Pages

Monday, March 28, 2011

Herodotus, 8: The Battle of Salamis

Retreating after the eventual loss at Thermopylae, the Hellenes try to determine their next course.  The Spartans, Argives, and Achaians build a wall across the Isthmus of Corinth to protect Peloponnesia.  All the residents of Athens are evacuated to the island of Salamis.

The Persian army sacks Athens, while the Persian navy surrounds the island.  Xerxes is advised to simply wait them out, and victory will be his.  Meanwhile, the Hellenes cannot come to an agreement about what to do next.  So Themistokles from Athens secretly sends a messenger to Xerxes, pretending to have changed sides, and encouraging him to begin a final battle he is expected to win.  This message convinces Xerxes to abandon his strategy of patience, and his action then convinces the Hellenes to pull together to fight.

The battle is a massacre in favor of the Greeks, who have well-developed naval tactics while the Persian ships all act at odds with one another.

Xerxes, chastised, leaves an army of 300,000 with the commandor Mardnios and returns to Persia with the rest.  Many die of hunger and sickness on the way home.  At one point, Xerxes was in peril on a ship during a storm, and the helmsman through most of the Persian soldiers overboard to steady the ship.  Xerxes rewarded him with a crown for saving his life, then beheaded him for killing so many soldiers.  (Herodotus seriously doubts this story.)

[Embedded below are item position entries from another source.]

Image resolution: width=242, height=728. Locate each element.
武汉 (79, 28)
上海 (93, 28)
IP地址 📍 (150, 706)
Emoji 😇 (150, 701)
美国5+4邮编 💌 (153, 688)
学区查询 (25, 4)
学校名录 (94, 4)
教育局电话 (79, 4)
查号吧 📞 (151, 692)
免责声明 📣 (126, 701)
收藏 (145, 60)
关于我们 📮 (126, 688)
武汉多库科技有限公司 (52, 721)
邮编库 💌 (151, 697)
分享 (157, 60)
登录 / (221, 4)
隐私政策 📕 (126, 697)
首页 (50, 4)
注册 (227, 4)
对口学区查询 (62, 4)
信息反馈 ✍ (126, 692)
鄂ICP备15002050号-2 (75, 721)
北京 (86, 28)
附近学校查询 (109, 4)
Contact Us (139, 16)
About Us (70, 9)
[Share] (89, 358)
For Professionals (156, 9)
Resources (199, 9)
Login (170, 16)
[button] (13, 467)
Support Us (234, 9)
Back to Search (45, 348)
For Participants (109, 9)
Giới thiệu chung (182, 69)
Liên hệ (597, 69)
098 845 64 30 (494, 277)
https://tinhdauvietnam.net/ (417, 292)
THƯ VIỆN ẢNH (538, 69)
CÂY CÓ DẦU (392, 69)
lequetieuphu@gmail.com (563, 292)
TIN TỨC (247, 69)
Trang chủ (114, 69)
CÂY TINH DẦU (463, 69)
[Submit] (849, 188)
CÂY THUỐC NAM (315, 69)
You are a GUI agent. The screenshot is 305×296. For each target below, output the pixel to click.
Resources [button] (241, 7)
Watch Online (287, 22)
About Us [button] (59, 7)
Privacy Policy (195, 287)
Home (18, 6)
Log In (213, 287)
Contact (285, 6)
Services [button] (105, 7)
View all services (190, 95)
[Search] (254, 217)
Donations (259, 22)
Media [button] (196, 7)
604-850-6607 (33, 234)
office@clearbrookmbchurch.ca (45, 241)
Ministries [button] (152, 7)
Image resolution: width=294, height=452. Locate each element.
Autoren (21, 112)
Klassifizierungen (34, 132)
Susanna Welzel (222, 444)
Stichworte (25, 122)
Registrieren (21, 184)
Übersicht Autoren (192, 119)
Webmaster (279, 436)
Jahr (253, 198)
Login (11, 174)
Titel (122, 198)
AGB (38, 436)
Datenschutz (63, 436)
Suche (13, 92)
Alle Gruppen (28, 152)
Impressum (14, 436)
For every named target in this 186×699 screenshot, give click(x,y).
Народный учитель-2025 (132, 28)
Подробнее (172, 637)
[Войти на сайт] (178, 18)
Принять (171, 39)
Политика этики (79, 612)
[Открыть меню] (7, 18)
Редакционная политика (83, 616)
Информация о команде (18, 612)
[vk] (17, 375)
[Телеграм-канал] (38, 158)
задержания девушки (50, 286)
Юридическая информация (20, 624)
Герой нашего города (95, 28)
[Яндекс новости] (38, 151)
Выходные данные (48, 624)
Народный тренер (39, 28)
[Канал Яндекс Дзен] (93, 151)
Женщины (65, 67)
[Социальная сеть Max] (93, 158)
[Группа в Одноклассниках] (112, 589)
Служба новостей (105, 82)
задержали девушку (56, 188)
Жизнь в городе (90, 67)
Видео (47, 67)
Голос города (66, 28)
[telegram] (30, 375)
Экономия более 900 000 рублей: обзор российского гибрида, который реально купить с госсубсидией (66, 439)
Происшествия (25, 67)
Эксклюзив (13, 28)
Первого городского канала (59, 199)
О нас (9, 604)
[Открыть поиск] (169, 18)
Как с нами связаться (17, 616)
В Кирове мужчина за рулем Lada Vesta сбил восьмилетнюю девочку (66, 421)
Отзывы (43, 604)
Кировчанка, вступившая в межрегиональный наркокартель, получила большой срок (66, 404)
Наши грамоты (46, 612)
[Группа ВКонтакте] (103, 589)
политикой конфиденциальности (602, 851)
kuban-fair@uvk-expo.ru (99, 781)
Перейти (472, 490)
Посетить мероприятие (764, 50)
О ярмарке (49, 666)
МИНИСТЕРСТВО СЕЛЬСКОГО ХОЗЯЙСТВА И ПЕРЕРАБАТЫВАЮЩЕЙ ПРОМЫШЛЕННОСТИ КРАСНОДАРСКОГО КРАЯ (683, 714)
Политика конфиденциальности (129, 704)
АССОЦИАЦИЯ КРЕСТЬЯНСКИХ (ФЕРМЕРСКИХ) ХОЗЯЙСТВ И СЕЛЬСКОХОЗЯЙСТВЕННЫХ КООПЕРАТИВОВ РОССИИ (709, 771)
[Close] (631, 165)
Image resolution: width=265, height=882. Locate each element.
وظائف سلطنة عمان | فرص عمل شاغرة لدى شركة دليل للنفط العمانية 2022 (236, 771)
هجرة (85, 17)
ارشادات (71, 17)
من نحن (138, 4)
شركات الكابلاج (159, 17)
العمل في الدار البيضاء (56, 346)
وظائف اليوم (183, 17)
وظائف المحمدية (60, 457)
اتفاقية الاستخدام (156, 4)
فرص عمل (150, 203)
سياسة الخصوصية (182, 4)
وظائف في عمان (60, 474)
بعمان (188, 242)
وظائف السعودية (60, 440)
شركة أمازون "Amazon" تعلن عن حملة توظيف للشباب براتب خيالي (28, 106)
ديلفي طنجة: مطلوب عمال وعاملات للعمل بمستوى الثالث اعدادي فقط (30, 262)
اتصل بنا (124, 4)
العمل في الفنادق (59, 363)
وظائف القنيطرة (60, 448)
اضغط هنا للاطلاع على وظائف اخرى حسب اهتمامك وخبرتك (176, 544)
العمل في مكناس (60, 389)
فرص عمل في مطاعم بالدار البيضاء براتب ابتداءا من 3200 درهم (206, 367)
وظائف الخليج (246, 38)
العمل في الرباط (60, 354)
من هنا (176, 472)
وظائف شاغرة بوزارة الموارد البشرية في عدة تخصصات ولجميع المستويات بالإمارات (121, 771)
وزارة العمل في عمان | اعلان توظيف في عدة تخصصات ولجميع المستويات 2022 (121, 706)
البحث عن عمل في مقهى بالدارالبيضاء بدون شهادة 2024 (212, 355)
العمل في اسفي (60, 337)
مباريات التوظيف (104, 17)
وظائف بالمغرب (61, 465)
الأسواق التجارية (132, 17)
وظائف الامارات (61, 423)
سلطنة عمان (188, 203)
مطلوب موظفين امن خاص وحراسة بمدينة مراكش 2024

Mardonios tries to buy off the Athenians without a fight.  They string him along for a bit, long enough for the Spartans, panicking, to send envoys to find out what's going on.  The Athenians calmly tell off the Persians, and tell off the Spartans for good measure (8.143):
The Athenians first answered Alexandros as follows: "We ourselves are already well aware that the forces of the Mede are many times greater than our own, so there is no need to admonish us about that.  Nevertheless, we shall defnd ourselves however we can in our devotion to freedom.  So do not attempt to seduce us into an agreement with the barbarian, since we shall not be persuaded.  Report back to Mardonios that the Athenians say: 'As long as the sun continues on the same course as it now travels, we shall never come to an agreement with Xerxes.  Trusting in the gods and heroes as our allies (for whom he showed no respect when he burned their homes and images), we shall advance against him and defend ourselves.'  As for you, Alexandros, in the future, do not appear before the Athenians with speeches such as this one, nor pretend to be doing us a favor while encouraging us to commit deeds that violate all tradition.  For we would not want you, our proxenos and friend, to suffer anything unpleasant at the hands of the Athenians.
After giving this answer to Alexandros, they turned to address the messengers from Sparta: 'It was quite natural for the Lacedaemonians to fear we would come to an agreement with the barbarian, but nevertheless, we think it disgraceful that you became so frightened, since you are well aware of the Athenians' disposition, namely, that there is no amount of gold anywhere on earth so great, nor any country that surpasses others so much in beauty and fertility, that we would accept it as reward for medizing and enslaving Hellas.'"

Notables: Artemisia was a female commander in Xerxes army.  At one point, her ship was pinned in by the surrounding Persian ships while pursued by a Greek ship.  To escape, she rammed a Persian ship, causing the pursuit to cease while Xerxes looked on, impressed.

8.98:
As Xerxes was doing all this, he also sent a courier to Persia to report his present misfortune.  There is nothing that travels faster, and yet is mortal, than these couriers; the Persians invented this system, which works as follows.  It is said that there are as many horses and men posted at intervals as there are days required for the entire journey, so that one horse and one man are assigned to each day.  And neither snow nor rain nor heat nor dark of night keeps them from completing their appointed course as swiftly as possible.  The first courier passes on the instructions to the second, the second to the third, and from there they are transmitted from one to another all the way through,  just as the torchbearing relay is celebrated by the Hellenes in honor of Hephaistos.  The Persians call this horse-posting system the angareion.
The Persians invented the Pony Express, and Herodotus wrote the U.S. Postal Service Creed.  Son of a bitch.